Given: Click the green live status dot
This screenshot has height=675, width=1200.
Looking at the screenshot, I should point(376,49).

• • • •

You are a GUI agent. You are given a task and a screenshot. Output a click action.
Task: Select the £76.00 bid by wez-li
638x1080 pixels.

• • • •

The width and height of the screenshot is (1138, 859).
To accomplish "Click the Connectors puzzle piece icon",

• • • •

Instructions for the task :: Please make an exact copy of the lines above from the line with "The width and" through the line with "the Connectors puzzle", both ends included.

Task output ::
The width and height of the screenshot is (1138, 859).
To accomplish "Click the Connectors puzzle piece icon",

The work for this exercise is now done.